Empirically, I conduct a qualitative frame analysis of four anchor federal texts (2020–2025): EO 13960 (Trump, 2020), the Blueprint for an AI Bill of Rights (2022), EO 14110 (Biden, 2023), and EO 14319 (Trump, 2025). The analysis combines Entman’s framing functions (problem, cause, moral evaluation, remedy) with Snow & Benford’s diagnostic, prognostic, and motivational frames. I code policy clauses for BIAS_FRAME, FRAME_FUNCTION, the associated GOV_TOOL package (e.g., assessment, audit/monitoring, transparency/documentation, redress, standards/guidance, procurement conditions, viewpoint neutrality), and GENDER_REF.
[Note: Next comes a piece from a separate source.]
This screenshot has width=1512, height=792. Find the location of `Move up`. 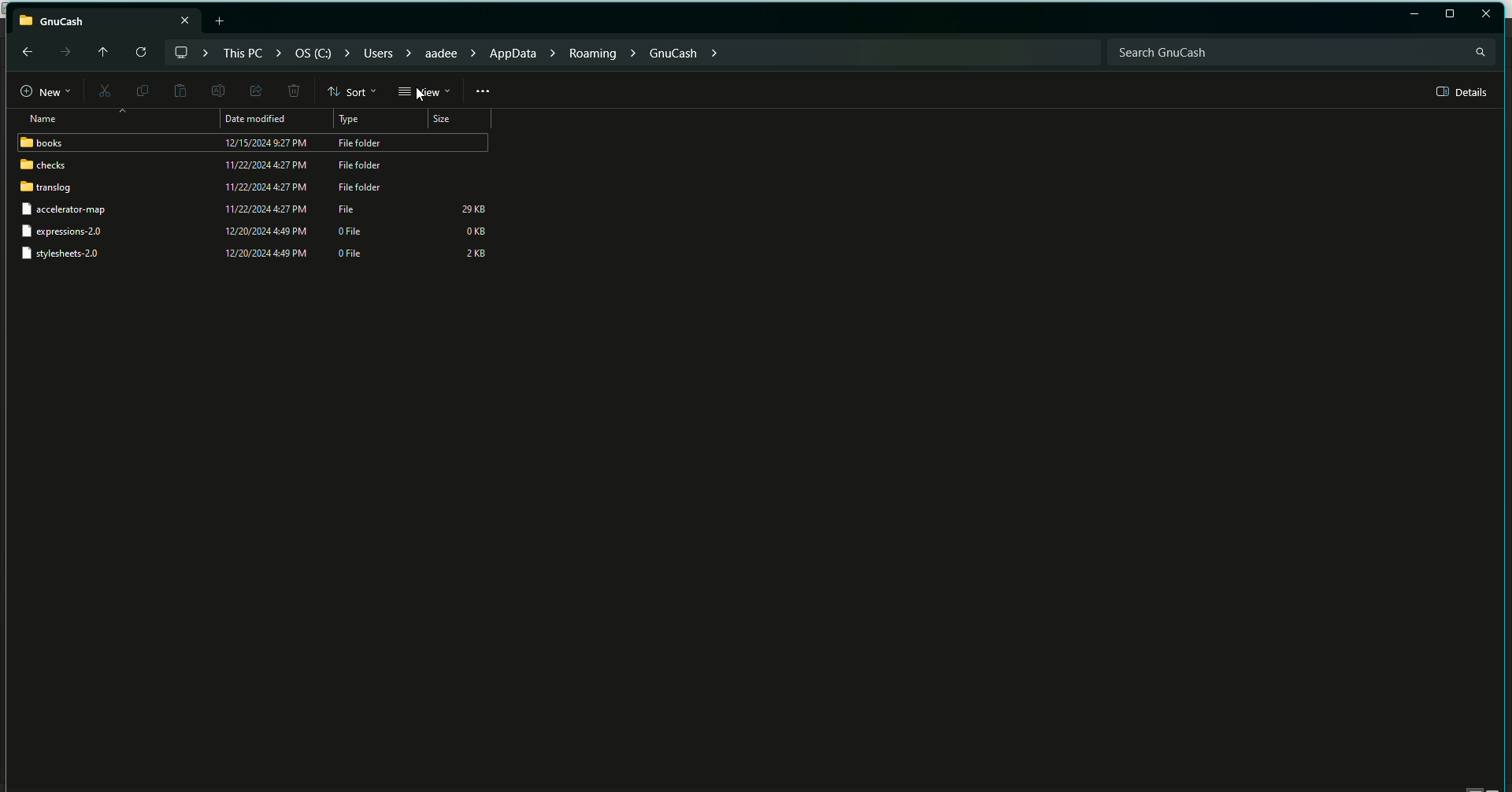

Move up is located at coordinates (100, 49).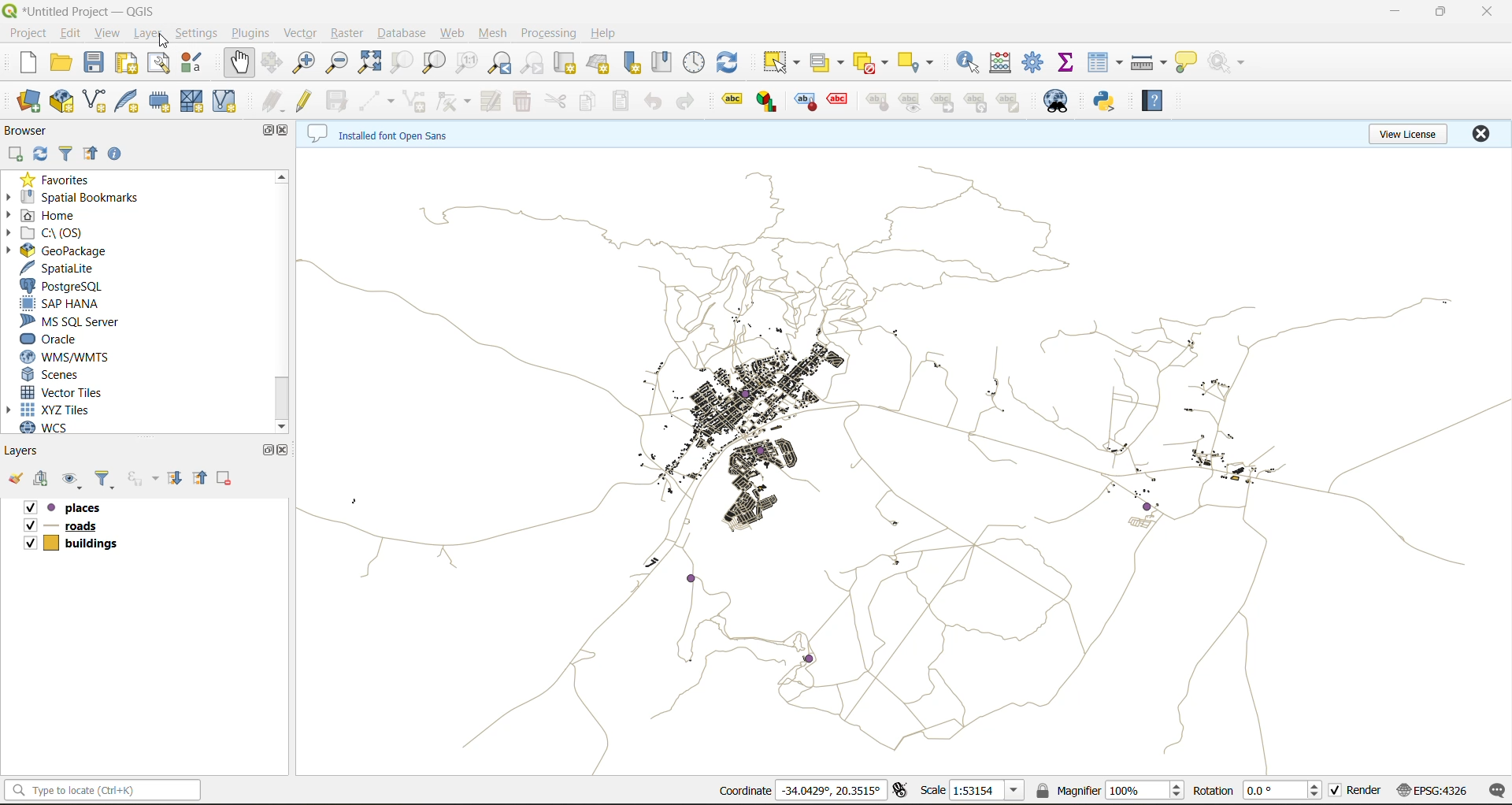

Findings show a patterned shift. Civil-rights oriented bias frames (in the Blueprint and EO 14110) activate toolkits aimed at algorithmic discrimination, including audits, impact assessment, documentation, and redress. By contrast, ideological/viewpoint bias frames (EO 14319) prioritize procurement-based compliance and viewpoint neutrality, with minimal attention to gendered labor harms. Interpreted through Epistemologies of Ignorance and Data Feminism, these shifts illuminate how bias framings produce policy “silences” that narrow what counts as harm and who is positioned for protection, redistributing visibility and enforceability in federal AI policy.